#### Goal:
Present the data from the line with "Task: Open the Selected Report dropdown" up to and including the line with "Screen dimensions: 1568x632 tap(30, 301)" as a Markdown table with the columns Row and Data line. Leave out blank lines.

## START Provided records

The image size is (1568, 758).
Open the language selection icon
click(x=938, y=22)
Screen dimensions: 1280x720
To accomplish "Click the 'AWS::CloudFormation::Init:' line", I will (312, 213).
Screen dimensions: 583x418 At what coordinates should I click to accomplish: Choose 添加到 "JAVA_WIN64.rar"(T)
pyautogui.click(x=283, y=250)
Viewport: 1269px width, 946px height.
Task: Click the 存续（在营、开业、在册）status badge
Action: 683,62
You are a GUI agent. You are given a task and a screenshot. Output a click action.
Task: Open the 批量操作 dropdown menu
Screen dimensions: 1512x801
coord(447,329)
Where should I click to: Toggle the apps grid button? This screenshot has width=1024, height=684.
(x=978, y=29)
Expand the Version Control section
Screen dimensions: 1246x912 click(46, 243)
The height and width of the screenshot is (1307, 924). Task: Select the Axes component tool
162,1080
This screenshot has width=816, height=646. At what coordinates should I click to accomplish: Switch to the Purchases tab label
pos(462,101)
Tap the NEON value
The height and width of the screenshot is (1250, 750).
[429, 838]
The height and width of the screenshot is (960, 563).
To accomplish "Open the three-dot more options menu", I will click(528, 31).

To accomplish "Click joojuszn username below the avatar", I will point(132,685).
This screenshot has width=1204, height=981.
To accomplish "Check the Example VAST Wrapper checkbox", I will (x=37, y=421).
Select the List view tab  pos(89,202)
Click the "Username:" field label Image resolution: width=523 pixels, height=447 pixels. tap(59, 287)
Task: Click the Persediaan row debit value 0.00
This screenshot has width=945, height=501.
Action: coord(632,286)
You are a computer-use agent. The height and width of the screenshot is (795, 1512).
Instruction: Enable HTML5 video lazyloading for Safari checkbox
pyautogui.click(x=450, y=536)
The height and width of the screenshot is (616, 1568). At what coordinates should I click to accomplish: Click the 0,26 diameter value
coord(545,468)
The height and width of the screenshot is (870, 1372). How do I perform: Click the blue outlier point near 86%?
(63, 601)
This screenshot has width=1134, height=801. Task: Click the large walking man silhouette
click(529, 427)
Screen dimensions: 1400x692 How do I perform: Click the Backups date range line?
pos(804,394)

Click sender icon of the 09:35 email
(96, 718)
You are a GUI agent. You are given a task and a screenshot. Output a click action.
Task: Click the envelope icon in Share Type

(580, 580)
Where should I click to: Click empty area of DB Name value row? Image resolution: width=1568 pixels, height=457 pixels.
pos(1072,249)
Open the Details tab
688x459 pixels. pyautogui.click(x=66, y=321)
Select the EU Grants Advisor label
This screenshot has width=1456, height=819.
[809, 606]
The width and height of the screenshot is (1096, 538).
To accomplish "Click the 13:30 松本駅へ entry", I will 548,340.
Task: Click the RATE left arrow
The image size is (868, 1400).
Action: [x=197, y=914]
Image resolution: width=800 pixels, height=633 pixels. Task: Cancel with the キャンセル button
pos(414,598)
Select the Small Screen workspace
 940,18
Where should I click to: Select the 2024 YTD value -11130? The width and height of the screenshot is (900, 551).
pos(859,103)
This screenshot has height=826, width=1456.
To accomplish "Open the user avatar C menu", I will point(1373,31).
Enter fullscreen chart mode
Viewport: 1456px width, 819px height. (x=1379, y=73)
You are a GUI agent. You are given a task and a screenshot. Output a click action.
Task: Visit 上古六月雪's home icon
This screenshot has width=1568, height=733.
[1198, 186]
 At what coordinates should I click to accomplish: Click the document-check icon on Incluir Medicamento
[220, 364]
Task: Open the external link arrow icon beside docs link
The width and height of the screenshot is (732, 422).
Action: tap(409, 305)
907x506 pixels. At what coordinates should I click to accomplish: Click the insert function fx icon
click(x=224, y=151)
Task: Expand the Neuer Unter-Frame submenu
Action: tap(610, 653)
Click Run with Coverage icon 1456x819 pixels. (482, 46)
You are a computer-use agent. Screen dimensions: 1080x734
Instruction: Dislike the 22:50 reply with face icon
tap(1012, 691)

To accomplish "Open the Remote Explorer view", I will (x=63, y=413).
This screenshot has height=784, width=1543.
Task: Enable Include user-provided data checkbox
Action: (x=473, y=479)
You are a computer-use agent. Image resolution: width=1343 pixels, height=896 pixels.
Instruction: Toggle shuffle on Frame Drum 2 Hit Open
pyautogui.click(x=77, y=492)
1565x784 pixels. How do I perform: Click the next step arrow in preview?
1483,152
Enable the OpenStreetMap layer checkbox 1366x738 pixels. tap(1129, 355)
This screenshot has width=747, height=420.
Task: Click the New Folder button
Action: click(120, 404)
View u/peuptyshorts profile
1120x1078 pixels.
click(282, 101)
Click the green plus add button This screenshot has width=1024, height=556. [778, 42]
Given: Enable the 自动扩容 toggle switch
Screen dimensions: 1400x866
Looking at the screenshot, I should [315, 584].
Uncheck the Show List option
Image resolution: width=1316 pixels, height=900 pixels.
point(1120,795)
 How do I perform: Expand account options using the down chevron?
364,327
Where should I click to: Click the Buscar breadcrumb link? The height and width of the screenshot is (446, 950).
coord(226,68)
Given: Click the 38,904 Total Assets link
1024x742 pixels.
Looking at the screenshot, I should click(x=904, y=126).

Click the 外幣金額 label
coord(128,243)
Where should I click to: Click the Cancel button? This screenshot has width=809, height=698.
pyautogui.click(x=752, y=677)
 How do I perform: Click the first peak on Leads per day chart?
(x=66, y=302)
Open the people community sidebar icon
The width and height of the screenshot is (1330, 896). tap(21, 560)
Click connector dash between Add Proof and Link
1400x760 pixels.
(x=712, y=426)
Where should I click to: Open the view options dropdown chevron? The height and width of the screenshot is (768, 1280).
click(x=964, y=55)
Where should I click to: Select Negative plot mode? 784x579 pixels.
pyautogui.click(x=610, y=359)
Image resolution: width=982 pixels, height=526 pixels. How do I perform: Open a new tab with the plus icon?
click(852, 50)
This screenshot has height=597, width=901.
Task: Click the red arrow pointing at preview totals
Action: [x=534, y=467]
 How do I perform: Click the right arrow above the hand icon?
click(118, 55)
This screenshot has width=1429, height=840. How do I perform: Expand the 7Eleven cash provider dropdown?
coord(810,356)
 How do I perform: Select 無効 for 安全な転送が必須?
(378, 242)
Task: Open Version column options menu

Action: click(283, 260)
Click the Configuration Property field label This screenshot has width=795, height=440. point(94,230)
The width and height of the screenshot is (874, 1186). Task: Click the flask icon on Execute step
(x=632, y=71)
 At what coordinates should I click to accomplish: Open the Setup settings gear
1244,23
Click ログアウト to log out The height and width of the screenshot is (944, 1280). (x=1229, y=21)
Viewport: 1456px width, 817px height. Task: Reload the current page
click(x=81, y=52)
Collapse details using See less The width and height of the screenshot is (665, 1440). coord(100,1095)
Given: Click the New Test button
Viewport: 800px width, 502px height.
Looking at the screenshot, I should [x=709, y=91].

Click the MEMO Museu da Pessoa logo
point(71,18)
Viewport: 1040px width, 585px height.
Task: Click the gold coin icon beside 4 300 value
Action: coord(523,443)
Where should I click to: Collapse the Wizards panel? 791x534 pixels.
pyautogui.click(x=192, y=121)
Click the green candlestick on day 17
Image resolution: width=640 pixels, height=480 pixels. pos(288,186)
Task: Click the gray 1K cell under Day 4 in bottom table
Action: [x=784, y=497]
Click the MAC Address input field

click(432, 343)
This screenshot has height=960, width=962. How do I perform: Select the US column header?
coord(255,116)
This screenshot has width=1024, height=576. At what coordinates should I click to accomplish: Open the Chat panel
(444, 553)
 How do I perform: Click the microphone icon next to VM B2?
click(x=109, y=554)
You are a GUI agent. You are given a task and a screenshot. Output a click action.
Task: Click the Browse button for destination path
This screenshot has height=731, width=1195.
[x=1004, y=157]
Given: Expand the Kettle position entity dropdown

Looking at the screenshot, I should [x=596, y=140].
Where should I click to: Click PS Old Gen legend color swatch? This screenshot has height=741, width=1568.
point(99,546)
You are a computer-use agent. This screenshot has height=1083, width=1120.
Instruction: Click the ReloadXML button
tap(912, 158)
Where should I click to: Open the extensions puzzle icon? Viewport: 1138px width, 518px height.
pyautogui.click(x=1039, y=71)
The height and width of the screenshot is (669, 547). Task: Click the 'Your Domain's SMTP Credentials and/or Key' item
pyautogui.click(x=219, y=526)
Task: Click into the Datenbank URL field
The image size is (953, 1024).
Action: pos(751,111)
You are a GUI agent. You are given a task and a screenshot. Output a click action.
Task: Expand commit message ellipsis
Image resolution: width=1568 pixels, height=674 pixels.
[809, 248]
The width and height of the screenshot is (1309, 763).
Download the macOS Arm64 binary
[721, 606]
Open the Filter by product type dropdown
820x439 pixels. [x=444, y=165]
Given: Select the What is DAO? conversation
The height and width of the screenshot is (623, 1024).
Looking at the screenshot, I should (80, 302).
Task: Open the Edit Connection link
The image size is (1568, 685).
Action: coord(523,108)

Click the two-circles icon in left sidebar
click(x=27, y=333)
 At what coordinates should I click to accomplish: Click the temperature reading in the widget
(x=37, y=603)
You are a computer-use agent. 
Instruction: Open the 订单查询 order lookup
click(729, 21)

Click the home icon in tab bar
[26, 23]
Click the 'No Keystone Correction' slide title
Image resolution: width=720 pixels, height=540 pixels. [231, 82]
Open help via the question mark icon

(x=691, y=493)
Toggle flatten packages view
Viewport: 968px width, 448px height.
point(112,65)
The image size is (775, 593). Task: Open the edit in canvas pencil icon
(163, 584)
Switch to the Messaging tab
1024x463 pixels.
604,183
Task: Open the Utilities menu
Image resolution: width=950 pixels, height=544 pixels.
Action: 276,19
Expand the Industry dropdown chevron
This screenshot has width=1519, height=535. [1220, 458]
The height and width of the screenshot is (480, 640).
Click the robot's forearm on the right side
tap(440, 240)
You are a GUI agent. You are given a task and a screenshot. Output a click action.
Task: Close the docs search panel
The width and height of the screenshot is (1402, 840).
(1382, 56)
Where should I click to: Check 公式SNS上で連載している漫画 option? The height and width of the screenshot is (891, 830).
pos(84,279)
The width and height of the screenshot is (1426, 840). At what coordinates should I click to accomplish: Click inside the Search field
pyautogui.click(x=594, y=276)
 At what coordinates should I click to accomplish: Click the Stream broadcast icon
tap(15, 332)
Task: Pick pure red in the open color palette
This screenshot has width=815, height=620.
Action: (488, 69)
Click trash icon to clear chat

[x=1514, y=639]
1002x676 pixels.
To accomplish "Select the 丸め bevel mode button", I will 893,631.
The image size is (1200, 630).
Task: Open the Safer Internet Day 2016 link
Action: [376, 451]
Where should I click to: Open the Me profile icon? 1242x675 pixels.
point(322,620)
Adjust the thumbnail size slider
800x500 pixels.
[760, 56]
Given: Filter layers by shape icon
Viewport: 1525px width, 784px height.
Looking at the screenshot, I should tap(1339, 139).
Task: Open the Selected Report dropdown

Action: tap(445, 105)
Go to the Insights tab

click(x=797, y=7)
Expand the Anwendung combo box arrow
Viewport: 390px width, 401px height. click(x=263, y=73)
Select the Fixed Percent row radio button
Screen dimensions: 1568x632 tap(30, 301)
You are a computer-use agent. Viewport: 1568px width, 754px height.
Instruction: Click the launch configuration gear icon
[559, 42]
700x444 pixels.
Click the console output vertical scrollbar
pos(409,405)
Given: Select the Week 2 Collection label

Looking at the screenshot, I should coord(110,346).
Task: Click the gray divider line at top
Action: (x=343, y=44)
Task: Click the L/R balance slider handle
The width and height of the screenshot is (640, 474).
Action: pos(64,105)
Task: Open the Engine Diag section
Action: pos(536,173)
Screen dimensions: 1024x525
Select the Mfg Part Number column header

## END Provided records

#### Response below:
| Row | Data line |
|---|---|
| 1 | Task: Open the Selected Report dropdown |
| 2 | Action: tap(445, 105) |
| 3 | Go to the Insights tab |
| 4 | click(x=797, y=7) |
| 5 | Expand the Anwendung combo box arrow |
| 6 | Viewport: 390px width, 401px height. click(x=263, y=73) |
| 7 | Select the Fixed Percent row radio button |
| 8 | Screen dimensions: 1568x632 tap(30, 301) |